We used to blame everything on the media. “They’ve gone too far,” we would say. Everything seemed to be overstated or repetitively stated or even trivialized. These days it’s difficult to blame “the media” because they have become ubiquitous — they’re everywhere and accessible everywhere. Not only do we have the morning, noon and nightly news, but we have news available on the computer, even our cell phones and always in the car if we just push the right buttons.
However, it’s seldom good news and often inaccurate news with our media friends telling viewers “You heard it here first.” Who cares if that media outlet was first? Do you ever remember which news outlet gave you that piece of information before the others? And was it accurate and true, unbiased and actually helpful? Case in point: Our attorney general, Michael Mukasey, collapsed at a dinner recently. Of course one of the media outlets was taping the dinner and caught the incident on tape. As I watched “the news,” that morning, the clip of tape was played over and over and over, at least five times, to match the amount of air time it took the news person to finish the report. To keep from being “talking heads,” they should be called “repeaters.” The news director repeats a segment as often as needed until the talker finishes. In that case, it was too much information and not enough video.
Like so much of what we see and hear on our news outlets, we have any number of bytes but not enough real information to give us a complete picture from which to respond. And, sometimes that’s not possible, especially if the news is “developing” or the story continues to unfold after the reporting is completed.

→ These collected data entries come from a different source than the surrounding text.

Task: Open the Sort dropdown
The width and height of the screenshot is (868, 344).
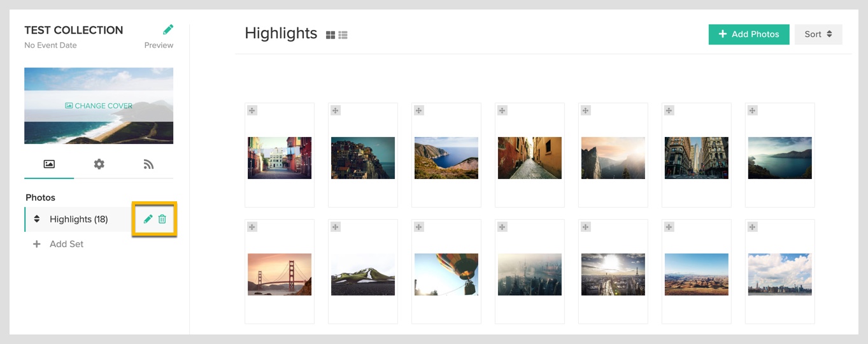Action: click(x=818, y=34)
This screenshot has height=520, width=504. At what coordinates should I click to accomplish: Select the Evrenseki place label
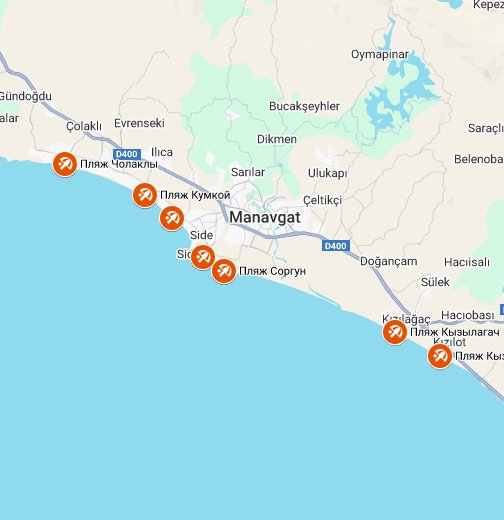click(139, 123)
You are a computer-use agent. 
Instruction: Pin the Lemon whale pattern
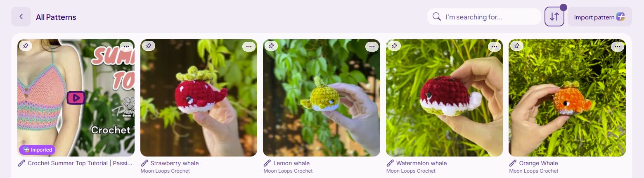click(x=271, y=46)
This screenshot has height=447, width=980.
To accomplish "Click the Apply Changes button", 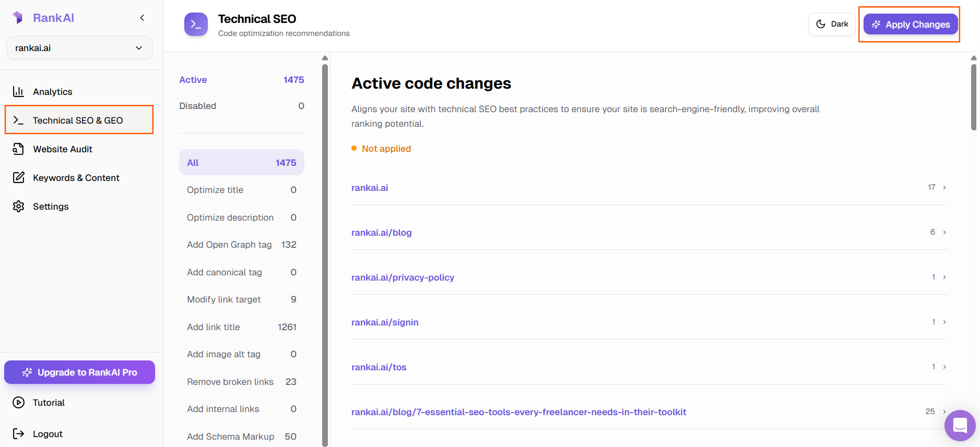I will (910, 25).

Sometimes, I believe, the news media can increase or intensify the results of an event. No one can dispute that foreclosures on homes are increasing with more to come, and unemployment numbers are rising with each passing day. The news media didn’t create this crisis, but I believe, at this point, we are getting too much information of only one kind, and without the good news that the folks who created the crisis will be prosecuted to the full extent of the law, the news reverberates in the psyches of those scrambling to find a way out. What to do? Start reporting on where people can go for help, and start harping on the “pay as you go” plan before excessive holiday spending becomes the oft-repeated after Christmas story “at the top of the news.”